El día que el triunfo alcancemos

ni esclavos ni dueños habrá.

Los odios que el mundo envenenan

del mundo barridos serán.

El hombre del hombre es hermano,

derechos iguales tendrá.

La Tierra será el paraíso.

La Patria, la Humanidad.

* * *

Cada cual dio lo mejor que supo, porque el fascismo era la muerte. Sin embargo, había combatientes con imaginación y otros sin ella. Antonio Casal, cuya capacidad admirativa no hacía más que aumentar, pasó revista a los prohombres revolucionarios de la localidad y llegó a la conclusión de que el más imaginativo de todos era, con mucho, Julio García.

Tal vez tuviera razón.
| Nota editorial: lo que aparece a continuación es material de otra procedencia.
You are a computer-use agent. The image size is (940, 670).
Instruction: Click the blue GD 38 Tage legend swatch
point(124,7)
El policía llevaba siempre algo escondido en la sonrisa. Los actos en sí lo dejaban insatisfecho y deseaba siempre conocer sus consecuencias. En el período que la ciudad atravesaba, no sólo se mostró inteligente sino incluso gallardo, lo cual habría hecho las delicias de doña Amparo Campos, a no ser que a ésta le salió una rival.

En efecto, Julio García estimaba que la Opinión de la prensa extranjera, de los grandes periódicos, tenía mucha importancia, más que las desmelenadas crónicas que Gorki escribía desde el frente de Aragón. En virtud de esto, se constituyó en jefe de protocolo y en el acompañante de todos los periodistas que procedentes de Francia se apeaban en Gerona; y he aquí que uno de estos periodistas —el que presenció en el cementerio el fusilamiento del comandante Martínez de Soria y el de los dos oficiales— se llamaba Fanny, escribía para una red de periódicos de habla Inglesa y no parecía insensible al lenguaje irónico del policía.
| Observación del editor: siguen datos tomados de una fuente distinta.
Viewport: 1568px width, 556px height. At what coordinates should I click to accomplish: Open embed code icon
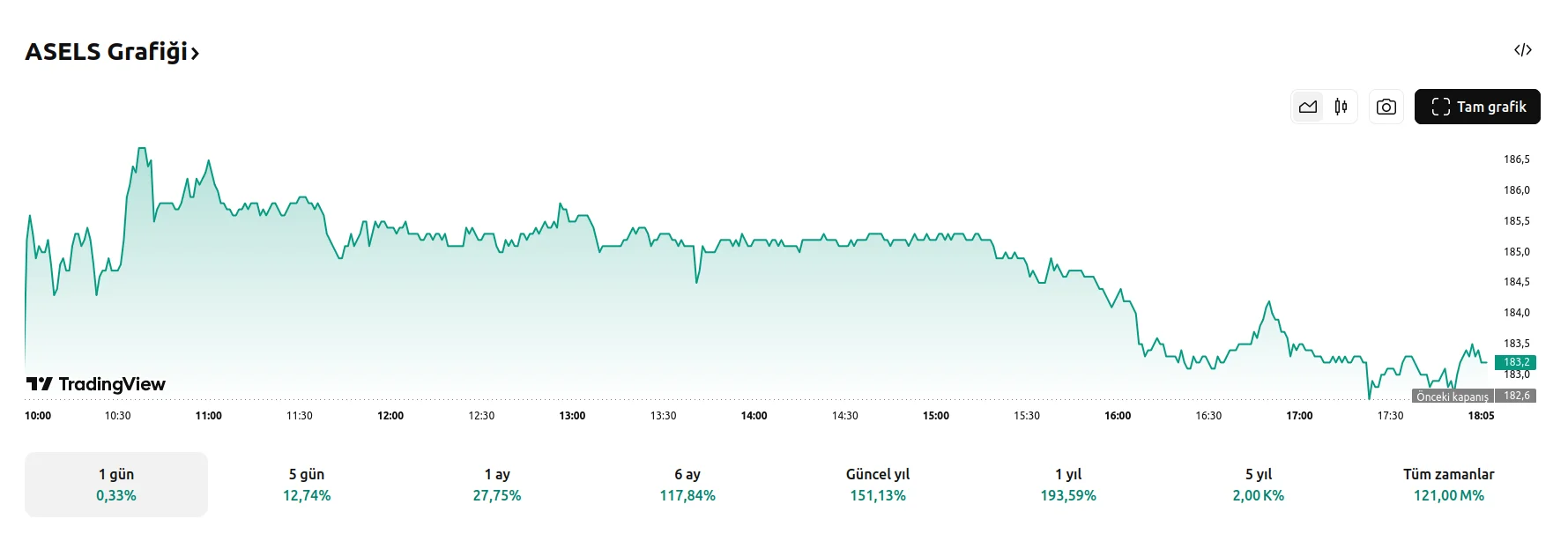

Todo el mundo se dio cuenta de ello, pues Fanny era en verdad rutilante, y ante ella doña Amparo Campo no podía hacer sino ennegrecerse más y más los ojos y descubrir más y más sus brazos. Desde el primer momento la periodista encandiló a Julio, gracias, sobre todo, a su cabellera platinada, a su manera de decir «merci, Julio» y a los tres aros que llevaba en el anular, correspondientes a sus tres maridos.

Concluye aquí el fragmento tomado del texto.